→ ASSIGNMENT: Write out the listing exactly, dropping any picture it contains.

→ RECORDS FOR THIS EXERCISE:
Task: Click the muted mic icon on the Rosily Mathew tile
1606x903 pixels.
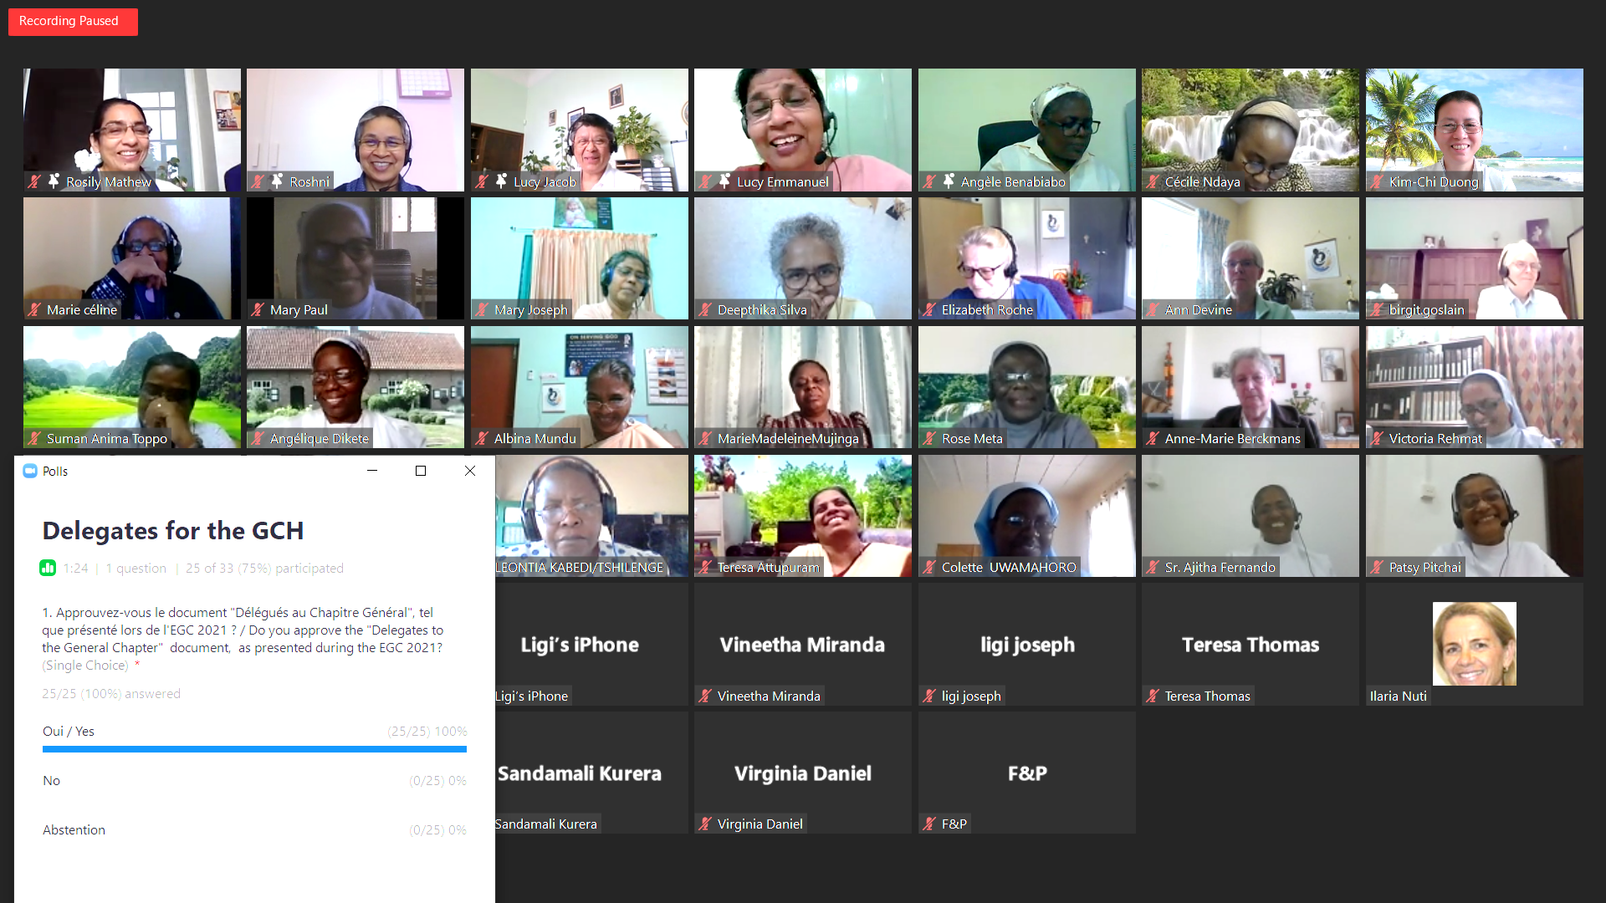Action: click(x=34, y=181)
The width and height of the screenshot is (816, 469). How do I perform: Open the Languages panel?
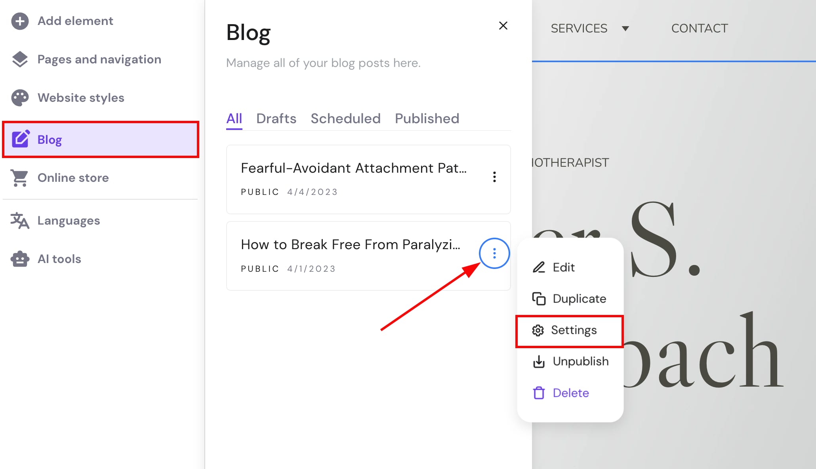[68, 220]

→ COMPLETED EXERCISE:
Task: Click the muted mic icon on the Rosily Mathew tile
1606x903 pixels.
Action: click(x=34, y=181)
The width and height of the screenshot is (816, 469). How do I perform: Open the Languages panel?
[68, 220]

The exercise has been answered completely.